(589b) Molecular Simulation of Homogeneous Crystal Nucleation From Entangled Polymer Melts

One of the most important phenomena in molecular systems is homogeneous nucleation of the crystal phase from a melt.  This phenomenon is particularly interesting for polymers due to their hierarchy of multiple time and length scales.
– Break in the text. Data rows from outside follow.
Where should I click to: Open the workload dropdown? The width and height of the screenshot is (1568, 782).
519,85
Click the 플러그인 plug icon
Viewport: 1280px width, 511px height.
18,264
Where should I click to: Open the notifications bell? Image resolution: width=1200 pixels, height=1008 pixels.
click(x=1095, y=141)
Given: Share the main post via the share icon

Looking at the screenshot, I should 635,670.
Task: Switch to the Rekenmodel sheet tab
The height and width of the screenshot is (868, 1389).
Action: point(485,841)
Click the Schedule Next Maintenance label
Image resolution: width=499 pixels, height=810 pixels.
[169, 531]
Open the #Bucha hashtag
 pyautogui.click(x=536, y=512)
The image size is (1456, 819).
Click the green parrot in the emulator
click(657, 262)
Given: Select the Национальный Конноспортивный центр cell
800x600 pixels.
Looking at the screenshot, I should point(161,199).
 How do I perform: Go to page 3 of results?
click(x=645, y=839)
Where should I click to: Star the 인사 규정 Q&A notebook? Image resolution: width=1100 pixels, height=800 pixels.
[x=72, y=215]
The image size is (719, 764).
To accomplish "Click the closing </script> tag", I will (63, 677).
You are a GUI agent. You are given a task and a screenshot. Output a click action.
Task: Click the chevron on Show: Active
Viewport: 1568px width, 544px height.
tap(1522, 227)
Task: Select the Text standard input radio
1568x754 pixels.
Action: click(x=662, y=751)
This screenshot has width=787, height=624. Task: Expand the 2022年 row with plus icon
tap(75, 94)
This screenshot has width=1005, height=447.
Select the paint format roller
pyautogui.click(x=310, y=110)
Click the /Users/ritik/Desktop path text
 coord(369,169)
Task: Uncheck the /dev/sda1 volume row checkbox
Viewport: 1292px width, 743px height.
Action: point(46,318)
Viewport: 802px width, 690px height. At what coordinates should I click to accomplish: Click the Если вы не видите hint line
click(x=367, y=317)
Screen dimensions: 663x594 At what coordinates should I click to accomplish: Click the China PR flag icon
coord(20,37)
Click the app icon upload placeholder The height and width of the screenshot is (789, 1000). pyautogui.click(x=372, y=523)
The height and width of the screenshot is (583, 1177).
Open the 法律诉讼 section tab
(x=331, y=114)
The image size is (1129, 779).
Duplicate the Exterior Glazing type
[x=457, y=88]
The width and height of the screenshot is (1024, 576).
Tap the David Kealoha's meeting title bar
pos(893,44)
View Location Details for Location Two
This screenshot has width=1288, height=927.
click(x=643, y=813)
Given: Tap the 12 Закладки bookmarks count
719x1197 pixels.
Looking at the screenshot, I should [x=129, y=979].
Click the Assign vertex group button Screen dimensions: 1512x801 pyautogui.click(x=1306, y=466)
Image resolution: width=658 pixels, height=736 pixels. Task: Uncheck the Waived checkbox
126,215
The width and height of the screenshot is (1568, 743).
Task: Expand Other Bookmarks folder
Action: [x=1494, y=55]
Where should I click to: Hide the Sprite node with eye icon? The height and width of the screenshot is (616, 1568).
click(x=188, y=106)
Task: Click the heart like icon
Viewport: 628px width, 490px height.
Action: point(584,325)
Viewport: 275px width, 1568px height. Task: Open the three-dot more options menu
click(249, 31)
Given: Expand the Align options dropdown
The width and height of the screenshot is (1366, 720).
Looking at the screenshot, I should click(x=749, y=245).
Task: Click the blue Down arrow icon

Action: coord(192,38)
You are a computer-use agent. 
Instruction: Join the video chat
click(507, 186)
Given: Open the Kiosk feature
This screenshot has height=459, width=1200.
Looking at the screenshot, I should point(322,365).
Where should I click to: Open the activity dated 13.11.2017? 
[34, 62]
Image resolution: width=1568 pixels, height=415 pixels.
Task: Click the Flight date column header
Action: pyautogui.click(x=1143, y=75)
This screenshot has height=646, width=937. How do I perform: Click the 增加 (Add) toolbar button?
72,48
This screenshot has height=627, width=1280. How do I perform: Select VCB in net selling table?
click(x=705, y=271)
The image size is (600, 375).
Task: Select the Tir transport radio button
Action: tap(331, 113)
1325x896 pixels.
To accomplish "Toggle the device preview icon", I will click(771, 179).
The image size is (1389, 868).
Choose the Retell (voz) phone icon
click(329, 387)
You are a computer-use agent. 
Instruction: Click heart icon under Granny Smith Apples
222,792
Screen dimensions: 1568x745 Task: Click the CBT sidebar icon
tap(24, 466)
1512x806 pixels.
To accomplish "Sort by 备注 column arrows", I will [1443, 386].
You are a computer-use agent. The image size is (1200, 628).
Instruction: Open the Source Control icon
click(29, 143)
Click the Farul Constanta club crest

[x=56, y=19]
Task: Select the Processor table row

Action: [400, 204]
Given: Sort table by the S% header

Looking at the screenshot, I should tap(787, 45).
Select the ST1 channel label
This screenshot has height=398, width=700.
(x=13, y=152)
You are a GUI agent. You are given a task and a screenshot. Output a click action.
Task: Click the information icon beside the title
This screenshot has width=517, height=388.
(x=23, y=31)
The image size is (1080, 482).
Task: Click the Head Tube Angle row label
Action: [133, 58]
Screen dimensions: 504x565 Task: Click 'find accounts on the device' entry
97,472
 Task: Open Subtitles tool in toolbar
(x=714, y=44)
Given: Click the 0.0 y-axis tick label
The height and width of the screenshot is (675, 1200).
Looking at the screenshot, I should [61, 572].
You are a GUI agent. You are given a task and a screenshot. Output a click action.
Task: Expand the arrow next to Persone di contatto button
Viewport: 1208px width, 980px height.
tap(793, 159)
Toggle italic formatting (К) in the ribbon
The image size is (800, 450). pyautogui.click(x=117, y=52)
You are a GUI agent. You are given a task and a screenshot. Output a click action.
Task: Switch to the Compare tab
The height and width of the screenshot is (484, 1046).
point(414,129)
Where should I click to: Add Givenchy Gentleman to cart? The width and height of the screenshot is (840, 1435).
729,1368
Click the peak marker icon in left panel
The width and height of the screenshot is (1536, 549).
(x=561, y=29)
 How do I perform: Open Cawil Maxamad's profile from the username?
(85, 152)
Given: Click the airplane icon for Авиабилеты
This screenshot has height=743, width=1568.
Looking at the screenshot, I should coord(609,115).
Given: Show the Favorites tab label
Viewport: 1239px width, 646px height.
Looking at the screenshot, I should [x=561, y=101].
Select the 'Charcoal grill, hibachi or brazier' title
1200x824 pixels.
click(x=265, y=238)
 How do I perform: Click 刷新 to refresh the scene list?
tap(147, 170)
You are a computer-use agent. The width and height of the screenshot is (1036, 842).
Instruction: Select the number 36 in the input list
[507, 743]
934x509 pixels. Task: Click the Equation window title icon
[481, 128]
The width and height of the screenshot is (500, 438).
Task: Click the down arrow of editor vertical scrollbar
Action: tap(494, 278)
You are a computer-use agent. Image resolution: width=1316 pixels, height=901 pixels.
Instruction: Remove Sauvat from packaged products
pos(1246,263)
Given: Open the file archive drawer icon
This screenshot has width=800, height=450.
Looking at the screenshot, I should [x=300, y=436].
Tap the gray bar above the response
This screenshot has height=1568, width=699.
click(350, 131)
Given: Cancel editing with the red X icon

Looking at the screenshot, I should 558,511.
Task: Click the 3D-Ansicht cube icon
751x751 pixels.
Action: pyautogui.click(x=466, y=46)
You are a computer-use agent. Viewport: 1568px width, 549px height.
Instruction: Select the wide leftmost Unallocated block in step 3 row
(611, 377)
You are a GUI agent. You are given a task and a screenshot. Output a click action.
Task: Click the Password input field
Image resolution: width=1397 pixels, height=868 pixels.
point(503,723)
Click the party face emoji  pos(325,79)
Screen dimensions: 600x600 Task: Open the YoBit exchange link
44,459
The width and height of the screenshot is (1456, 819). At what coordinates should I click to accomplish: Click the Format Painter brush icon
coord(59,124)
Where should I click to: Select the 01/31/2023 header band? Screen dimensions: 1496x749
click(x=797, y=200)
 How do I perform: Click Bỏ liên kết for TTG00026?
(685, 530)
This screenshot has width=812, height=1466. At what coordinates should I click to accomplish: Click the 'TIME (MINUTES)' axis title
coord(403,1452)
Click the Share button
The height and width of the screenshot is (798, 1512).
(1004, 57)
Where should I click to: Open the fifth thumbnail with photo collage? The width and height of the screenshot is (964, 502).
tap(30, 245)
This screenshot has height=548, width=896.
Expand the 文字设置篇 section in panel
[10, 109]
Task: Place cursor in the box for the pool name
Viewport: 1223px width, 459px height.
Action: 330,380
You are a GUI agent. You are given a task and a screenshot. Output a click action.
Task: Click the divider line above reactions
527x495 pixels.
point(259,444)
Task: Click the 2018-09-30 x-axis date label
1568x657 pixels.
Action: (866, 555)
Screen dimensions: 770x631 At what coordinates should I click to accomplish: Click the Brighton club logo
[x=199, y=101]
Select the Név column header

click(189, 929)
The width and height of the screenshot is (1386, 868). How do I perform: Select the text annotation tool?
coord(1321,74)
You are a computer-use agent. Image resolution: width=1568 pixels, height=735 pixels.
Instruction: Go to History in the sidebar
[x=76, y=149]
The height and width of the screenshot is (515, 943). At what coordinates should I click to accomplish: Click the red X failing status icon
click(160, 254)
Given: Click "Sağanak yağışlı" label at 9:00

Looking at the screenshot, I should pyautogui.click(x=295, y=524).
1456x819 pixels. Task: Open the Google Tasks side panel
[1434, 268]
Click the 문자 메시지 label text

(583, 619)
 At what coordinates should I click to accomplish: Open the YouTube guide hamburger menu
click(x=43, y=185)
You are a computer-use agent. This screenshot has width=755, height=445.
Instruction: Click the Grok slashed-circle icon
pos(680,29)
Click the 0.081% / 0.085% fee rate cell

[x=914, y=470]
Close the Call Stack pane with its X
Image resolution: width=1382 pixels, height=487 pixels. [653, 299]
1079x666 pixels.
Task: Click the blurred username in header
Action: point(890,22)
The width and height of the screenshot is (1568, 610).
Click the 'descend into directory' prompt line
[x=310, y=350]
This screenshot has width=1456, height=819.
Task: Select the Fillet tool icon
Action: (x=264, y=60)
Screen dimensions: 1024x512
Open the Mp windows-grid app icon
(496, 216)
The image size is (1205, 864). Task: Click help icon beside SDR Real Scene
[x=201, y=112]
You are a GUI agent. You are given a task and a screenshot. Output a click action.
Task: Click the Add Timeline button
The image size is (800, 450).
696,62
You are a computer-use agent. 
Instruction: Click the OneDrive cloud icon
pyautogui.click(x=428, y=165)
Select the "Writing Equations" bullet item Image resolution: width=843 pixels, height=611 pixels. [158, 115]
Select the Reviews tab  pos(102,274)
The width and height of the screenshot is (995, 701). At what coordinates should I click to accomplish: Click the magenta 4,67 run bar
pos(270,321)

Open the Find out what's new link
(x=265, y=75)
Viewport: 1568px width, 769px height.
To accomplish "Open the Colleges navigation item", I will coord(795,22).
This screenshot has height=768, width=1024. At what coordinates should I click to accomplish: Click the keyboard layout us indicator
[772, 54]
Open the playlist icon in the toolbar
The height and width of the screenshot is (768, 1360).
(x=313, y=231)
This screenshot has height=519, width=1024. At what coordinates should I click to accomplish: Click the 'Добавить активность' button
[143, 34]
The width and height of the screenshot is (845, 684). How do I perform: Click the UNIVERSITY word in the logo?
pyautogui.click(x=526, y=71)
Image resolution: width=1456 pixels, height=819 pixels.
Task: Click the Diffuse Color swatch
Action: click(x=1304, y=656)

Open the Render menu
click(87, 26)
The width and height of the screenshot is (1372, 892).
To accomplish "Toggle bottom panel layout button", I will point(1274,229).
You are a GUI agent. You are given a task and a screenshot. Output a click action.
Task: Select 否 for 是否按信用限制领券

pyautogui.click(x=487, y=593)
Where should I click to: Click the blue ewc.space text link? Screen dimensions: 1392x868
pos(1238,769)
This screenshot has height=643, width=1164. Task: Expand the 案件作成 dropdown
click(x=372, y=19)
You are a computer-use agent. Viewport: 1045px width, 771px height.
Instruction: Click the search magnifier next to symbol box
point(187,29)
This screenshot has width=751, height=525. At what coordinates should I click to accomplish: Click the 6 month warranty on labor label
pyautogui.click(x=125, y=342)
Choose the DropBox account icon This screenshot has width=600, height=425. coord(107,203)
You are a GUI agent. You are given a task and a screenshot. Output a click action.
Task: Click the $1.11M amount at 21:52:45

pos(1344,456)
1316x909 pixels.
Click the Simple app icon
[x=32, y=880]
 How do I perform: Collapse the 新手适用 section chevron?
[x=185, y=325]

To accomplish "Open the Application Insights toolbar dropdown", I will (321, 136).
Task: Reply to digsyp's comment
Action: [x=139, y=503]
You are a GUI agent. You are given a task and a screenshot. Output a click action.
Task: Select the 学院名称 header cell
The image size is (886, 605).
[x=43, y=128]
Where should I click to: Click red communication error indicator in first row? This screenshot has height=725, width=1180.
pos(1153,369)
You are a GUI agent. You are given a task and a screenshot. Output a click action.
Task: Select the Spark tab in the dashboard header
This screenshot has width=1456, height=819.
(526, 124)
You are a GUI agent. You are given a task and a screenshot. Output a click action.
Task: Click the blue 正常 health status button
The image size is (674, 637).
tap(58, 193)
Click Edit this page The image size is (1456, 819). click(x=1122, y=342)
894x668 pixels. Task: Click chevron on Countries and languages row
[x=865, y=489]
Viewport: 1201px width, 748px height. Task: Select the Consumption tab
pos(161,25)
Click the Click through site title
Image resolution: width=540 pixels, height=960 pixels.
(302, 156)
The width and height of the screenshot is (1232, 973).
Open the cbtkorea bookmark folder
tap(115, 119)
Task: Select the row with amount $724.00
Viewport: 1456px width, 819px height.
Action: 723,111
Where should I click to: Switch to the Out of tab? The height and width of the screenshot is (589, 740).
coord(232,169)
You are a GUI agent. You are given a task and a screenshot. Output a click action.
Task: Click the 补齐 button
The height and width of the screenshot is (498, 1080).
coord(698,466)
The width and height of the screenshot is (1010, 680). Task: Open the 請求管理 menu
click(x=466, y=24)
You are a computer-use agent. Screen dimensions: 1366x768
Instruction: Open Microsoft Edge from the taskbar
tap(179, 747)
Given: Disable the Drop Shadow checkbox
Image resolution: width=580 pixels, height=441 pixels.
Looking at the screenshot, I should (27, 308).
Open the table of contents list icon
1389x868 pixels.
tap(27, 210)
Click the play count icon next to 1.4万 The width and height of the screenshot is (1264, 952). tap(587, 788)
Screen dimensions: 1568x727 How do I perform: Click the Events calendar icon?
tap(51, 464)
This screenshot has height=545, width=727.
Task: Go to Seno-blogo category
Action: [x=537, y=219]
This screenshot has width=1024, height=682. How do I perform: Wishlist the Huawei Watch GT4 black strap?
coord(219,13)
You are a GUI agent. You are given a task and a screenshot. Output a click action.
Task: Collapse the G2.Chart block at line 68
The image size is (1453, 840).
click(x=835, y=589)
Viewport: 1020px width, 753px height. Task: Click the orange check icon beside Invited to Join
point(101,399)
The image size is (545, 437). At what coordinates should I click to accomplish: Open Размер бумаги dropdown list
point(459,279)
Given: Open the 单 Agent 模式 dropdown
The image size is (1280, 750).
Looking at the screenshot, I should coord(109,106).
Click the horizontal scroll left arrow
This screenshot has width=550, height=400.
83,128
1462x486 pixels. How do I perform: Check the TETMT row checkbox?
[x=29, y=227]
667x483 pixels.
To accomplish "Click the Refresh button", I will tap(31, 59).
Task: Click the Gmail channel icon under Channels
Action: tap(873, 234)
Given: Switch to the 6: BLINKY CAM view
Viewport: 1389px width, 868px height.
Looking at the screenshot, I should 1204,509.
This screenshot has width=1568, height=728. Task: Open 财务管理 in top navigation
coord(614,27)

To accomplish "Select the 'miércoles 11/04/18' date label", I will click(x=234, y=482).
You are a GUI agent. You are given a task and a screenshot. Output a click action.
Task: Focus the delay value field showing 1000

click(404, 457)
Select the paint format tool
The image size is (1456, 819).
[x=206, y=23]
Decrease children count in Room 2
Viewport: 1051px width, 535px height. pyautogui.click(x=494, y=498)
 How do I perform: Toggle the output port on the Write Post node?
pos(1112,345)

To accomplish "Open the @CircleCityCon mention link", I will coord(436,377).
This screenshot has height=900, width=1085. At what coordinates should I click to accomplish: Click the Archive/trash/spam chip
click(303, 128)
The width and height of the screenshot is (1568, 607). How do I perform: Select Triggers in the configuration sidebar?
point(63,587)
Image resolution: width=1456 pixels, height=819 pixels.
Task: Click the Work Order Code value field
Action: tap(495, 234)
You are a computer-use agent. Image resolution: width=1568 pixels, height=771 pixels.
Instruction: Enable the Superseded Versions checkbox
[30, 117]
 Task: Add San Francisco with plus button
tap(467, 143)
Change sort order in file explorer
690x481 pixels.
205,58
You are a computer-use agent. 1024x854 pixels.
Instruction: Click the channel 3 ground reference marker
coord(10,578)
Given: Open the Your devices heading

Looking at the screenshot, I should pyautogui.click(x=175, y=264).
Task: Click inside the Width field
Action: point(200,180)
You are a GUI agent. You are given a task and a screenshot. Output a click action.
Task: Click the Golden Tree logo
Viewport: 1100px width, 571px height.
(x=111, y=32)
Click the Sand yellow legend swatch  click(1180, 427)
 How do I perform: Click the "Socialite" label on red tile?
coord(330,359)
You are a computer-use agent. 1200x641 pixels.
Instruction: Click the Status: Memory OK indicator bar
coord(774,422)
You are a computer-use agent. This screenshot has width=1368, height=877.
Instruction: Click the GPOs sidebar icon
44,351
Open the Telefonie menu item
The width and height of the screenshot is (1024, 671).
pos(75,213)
In this work we report the results of molecular simulations of homogeneous crystal nucleation from the melts of entangled C150 molecules.  We employed a realistic united atom force field which reproduces the experimental melting temperature [1, 2].  MD simulations were used to study the crystal nucleation process at super-cooling ranging from 10% to 30%.  In the C150 melts, we have observed a two-step crystal nucleation.  The super-cooled melt first transforms through a collective structural change into a denser melt phase with a higher trans state population, then crystallites appear from the denser melt by nucleation and growth mechanism.  The nucleation rate and the critical nucleus size estimated by the Mean First-Passage Time method are comparable to those in C20 melts, suggesting that crystal nucleation is a local event and insensitive to the chain length.  Detailed examination of the simulations reveals the critical nucleus to be a bundle of stretched segments of about 10 CH2 groups long, organized into a cylindrical shape with chain folding occurring in the early nucleation stage.  The thickness of the cylindrical nuclei increases during the growth stage until the system is fully crystallized or the entanglements of the chains create an un-crystallizable amorphous region between the neighboring crystallites. 

1.             Yi, P. and G.C. Rutledge, Molecular simulation of crystal nucleation in n-octane melts. The Journal of Chemical Physics, 2009. 131(13): p. 134902.

2.             Yi, P. and G.C. Rutledge, Molecular simulation of bundle-like crystal nucleation from n-eicosane melts. The Journal of Chemical Physics, 2011. 135(2): p. 024903-11.